Broad-Banded Watersnake

Nerodia fasciata confluens
Other Common Name
Broad-Banded Water Snake

Colubridae (nonvenomous snakes) in the order Squamata (lizards and snakes)


The broad-banded watersnake is a beautiful semiaquatic snake named for its broad, irregular shaped bands or blotches along the back. The bands may be brown, red-brown, or black and are separated by yellow or yellowish gray. There is often a faint dark line running diagonally from the eye past the corner of the mouth. The belly is yellow and boldly marked with black. The young are more brightly colored than the adults. When threatened and not allowed to escape, this species will flatten its head and neck and try vigorously to defend itself. Watersnakes bite viciously in defense and also secrete a strong-smelling musk from glands at the base of the tail.

Similar species: This and other watersnakes are often confused with the venomous western cottonmouth and needlessly killed. The true cottonmouth is more heavy-bodied with a larger, chunky head; has a facial pit between the nostril and eye on either side of the head; is darker; and has a light line from each eye to the corner of the mouth.


Length: 22 to 36 inches.

Habitat and conservation

Normally most active at night, is it sometimes seen basking in sunlight on logs or among branches above the water in cypress swamps, river sloughs, or oxbow lakes. Like other watersnakes, broad-banded watersnakes are often mistaken for western cottonmouths and needlessly killed.


Foods include fish, frogs, toads, and tadpoles.

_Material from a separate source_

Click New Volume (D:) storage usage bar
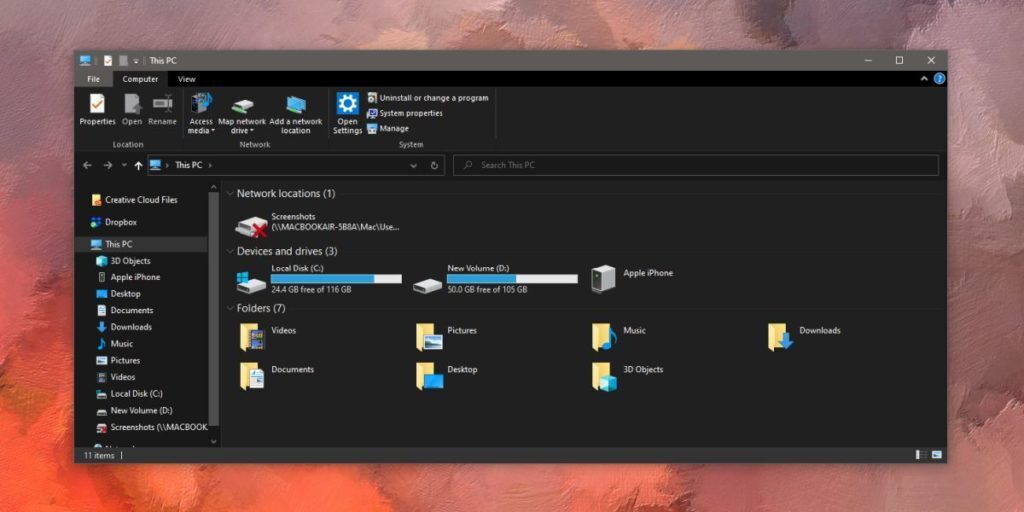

Broad-Banded Watersnake Distribution Map
Distribution in Missouri

Restricted to the southeastern corner of the state.

Life cycle

Normally active between late March and October. Courtship and mating occur in April and early May. The young are born alive during late July, August, or early September. A litter may include 7-40 young, which range in length from about 7-9 inches.

Human connections

For as long as there have been humans, snakes have captured our imaginations. In myth, religion, and story, snakes perform the role of seducer, sneak, guardian, healer, killer, and transformer. They symbolize power, wisdom, sexuality, and life itself, and have been worshiped and reviled.

Ecosystem connections

Snakes use organs in their tongues and mouths to detect odors and track their prey. Apparently, this works not only for land snakes but also for watersnakes like this one, making them efficient predators of the fish, frogs, and tadpoles they eat.